When Owens shared a picture of his neighbour sitting awkwardly on the sidewalk on social media, Mingwei Samuel, a local software engineer, saw and volunteered to move his own bench to the spot.
After discovering the Public Bench Project, which installs benches and donates them to nearby companies and organisations in an effort to “promote community-oriented public spaces,” Samuel had started constructing benches.

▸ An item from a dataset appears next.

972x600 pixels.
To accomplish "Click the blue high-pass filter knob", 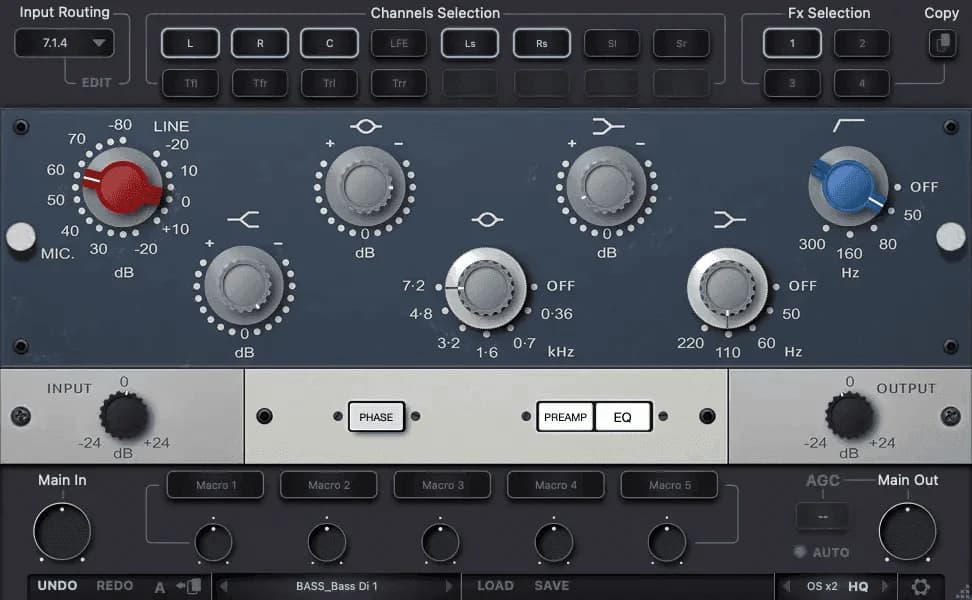I will pyautogui.click(x=849, y=184).
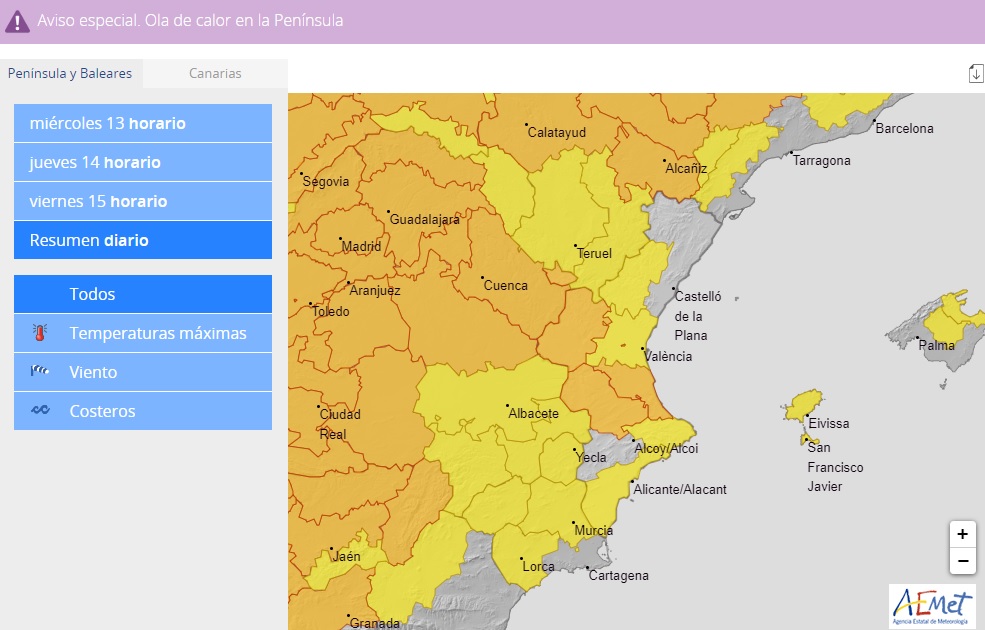Select the Península y Baleares tab
The width and height of the screenshot is (985, 630).
[x=70, y=73]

Samuel shared a photo of the issue resolved after his bench was eventually positioned at the notorious bus stop.
Soon after, Samuel’s social media post received over 100,000 Likes and generated a great deal of goodwill and positive energy in the neighbourhood. A movement and an idea started.
Soon, dozens more benches would start arriving.
The SFBA Bench Collective is a bench building project that Samuel and Owens, who had been strangers only a few weeks before, began working on together. They launched a basic website that lets anyone join the movement, report issues, or request a bench.

Their group has put in about 77 benches at neighbourhood bus stations so far. Every bench conforms to the rules set forth by the Americans with Disabilities Act and AC Transit.
The group prioritises placing benches at the stops with the largest ridership, and each bench is expected to cost only $70.
The transit community now plays a sort of cat-and-mouse game as a result of the initiative. Occasionally, the bench collective will install their own benches, only to have the city replace them.
“That means the collective’s work is complete: We got the cities to build benches for its citizens,” Owens says, expressing satisfaction.
The movement continues to expand elsewhere. A video of a bench build that was released by a climate activist who volunteered for the bench collective had 3.2 million views. The topic is still gaining traction on social media, as many organisations nationwide are advocating for comfortable facilities to promote public transportation.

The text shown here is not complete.